Men never do evil so completely and cheerfully as when they do it from a religious conviction." The speaker is Luc, an elderly Catholic monk played by 79-year-old Michael Lonsdale, quoting a pensée of Pascal. He does it at a moment of crisis and ambiguity: does this thought apply to the Islamist mujahideen who are threatening to kill him and his brothers? Or should it rather apply to these future victims, secretly infatuated with the idea of a martyrdom that will fan the flames of violence for generations to come?
That reference is the sole, perhaps pre-emptive, concession to secularism in this stunningly passionate and deeply moving film by the French director Xavier Beauvois, based on the kidnapping and murder of monks in Algeria by fundamentalists in 1996. The movie is in fact saturated with faith and belief, and part of its power is the absolute conviction of its cinematic language, an idiom of severity, austerity and high seriousness, imitating the spacious silences to which the monks have devoted themselves, and boldly supporting the validity and meaning of their dilemma. Of Gods and Men is a modern tragedy that doesn't require the audience to share its belief any more than something by Aeschylus. It climaxes in a quite incredible "Last Supper" sequence, in which the monks share red wine to the accompaniment of Tchaikovsky's Grand Theme from Swan Lake, playing on an old tape machine in the corner.
Beauvois's camera does nothing but pan slowly around the table while this happens, minutely watching these men's careworn faces as they absorb the mystery of their own deaths. It is an overwhelming fusion of portraiture and drama, and perhaps one of the most sensational things I have seen on the big screen. Many who have watched this scene find it overwrought, overdone, and the Tchaikovsky unsubtle. Well, maybe. But each time I have watched it, frankly, I have become overwhelmed with an emotion I can't possibly describe. A friend told me that my face looked like Henry Thomas's when he sees ET come back to life. I am almost tempted to say that cinema audiences should be required to stand during this sequence, like concertgoers during the Hallelujah chorus in Handel's Messiah.

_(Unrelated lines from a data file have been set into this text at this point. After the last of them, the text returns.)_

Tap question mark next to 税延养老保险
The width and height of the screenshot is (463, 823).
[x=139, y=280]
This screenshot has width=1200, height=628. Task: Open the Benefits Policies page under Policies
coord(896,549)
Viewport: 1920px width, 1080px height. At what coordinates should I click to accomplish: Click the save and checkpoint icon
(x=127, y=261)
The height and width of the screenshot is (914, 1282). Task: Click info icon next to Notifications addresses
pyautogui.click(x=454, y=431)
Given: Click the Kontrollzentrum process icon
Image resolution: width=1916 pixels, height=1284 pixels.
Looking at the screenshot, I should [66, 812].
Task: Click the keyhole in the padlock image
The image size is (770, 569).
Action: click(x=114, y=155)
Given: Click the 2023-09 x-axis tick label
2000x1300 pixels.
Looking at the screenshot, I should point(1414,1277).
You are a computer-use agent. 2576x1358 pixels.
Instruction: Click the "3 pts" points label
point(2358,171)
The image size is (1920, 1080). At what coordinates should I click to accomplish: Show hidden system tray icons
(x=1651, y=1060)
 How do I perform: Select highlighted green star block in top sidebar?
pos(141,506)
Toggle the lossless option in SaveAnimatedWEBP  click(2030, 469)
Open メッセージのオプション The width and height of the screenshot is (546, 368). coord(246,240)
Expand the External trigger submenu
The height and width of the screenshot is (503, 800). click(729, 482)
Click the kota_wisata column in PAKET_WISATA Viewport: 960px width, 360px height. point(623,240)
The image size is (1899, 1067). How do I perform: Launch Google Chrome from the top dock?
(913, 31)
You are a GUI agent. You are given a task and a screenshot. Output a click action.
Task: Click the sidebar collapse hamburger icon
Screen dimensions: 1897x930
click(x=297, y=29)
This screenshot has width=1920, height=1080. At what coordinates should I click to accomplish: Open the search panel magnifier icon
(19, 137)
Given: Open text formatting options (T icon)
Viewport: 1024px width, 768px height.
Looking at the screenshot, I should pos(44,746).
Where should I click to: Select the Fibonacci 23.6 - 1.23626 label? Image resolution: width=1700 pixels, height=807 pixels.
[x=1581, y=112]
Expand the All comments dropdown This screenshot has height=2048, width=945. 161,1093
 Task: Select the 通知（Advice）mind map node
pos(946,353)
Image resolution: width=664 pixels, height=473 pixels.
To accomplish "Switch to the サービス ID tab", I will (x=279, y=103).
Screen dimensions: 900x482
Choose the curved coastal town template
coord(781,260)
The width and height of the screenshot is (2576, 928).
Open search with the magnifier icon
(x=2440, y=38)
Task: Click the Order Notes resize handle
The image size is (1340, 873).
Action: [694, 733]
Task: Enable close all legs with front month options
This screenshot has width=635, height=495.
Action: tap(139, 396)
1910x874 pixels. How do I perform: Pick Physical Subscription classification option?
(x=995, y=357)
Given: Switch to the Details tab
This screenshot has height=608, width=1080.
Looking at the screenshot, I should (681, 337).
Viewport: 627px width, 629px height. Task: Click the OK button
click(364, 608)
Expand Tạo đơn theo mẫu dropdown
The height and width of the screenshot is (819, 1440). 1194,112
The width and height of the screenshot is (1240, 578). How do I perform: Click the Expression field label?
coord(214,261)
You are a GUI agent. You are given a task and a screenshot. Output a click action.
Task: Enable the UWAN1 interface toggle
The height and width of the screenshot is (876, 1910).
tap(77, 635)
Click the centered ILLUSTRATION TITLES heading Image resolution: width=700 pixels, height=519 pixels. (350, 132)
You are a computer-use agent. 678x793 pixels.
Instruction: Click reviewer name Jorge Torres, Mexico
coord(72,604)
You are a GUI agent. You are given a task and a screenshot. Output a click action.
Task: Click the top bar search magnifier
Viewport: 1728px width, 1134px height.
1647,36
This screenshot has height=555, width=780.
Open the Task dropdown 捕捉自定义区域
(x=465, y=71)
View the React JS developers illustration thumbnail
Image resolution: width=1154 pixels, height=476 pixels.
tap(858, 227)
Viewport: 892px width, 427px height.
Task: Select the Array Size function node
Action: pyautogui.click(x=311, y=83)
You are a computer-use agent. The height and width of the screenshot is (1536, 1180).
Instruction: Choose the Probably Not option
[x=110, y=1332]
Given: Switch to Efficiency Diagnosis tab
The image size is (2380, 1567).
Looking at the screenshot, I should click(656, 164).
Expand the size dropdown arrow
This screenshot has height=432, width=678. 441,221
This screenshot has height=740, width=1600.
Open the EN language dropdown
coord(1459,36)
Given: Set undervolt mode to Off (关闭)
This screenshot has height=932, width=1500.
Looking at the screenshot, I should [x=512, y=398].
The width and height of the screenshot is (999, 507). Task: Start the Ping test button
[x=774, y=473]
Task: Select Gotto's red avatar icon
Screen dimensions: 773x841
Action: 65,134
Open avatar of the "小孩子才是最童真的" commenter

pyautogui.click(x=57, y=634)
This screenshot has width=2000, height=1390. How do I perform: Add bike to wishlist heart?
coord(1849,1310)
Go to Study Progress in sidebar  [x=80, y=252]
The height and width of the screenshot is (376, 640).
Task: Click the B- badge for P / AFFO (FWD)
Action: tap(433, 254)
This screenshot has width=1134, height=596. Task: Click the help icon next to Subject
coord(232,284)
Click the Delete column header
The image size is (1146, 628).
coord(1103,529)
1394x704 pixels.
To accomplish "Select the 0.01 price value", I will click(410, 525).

Lambert Wilson plays Christian, the head of a Cistercian monastery in Algeria: a spartan order devoted to contemplation and prayer. Their community has developed a happy relationship with the local Muslim villagers, based partly on the free outpatient clinic they provide. They have a quiet, supportive respect for each other's traditions. But dark forces are gathering: intolerant jihadist forces have already murdered Croatian construction workers, and are rumoured to have the Catholic monks in their sights as the ultimate prize. Theirs is a regressive, brutal worldview – and a cynical police chief, irritably preparing to wash his hands of the imminent bloodbath, tells Christian: "I blame French colonisation for not letting Algeria grow up." The monks must now decide: should they stay or should they go? Is going cowardice? Is staying arrogance? Is martyrdom their destiny?
The monks themselves are permitted little or no backstory. Their lives in France are hardly touched on. Some are very old, especially Amédée, heartbreakingly played by 83-year-old Jacques Herlin, whose face is set in an unreadable expression, perhaps a gentle smile of acceptance and grandfatherly tolerance, or a rictus of suppressed pain. Perhaps he has been here all his life, perhaps not. When Luc is asked by a local young woman – for whom he is a confidant – what love is like, he replies that it is an attraction, a desire, a quickening of the spirits, an intensification of life itself. Beauvois allows us to believe that this chaste monk must, poignantly, be speaking about his love for God, and that his advice is at once truthful and naive. But no. He confesses that he had been in love a number of times before he found his truest love, and so we are shown that Luc had known and lived in the secular world – presumably as a doctor, for he runs the clinic – before he joined the order.
Of Gods and Men strives for simplicity; cinema is usually about dynamism, attraction, ego, but this movie concerns the renunciation of these things, in art and life. But it is also about the question of how to act when this life is violently challenged. The one visual flourish Beauvois permits himself is a shot of a dead jihadist, murdered by his comrades; the foreshortened image is held on screen just long enough for the audience to register its resemblance to Mantegna's Christ. Of course, this is a fictional account of a real life event; audiences are entitled to wonder if Beauvois is too respectful of the Monks and their lives, and further wonder if this account is tendentious or even propagandist. I can only say I found it thrillingly audacious, moving and real. See it for yourself; see if you can withstand the Swan Lake sequence. I couldn't.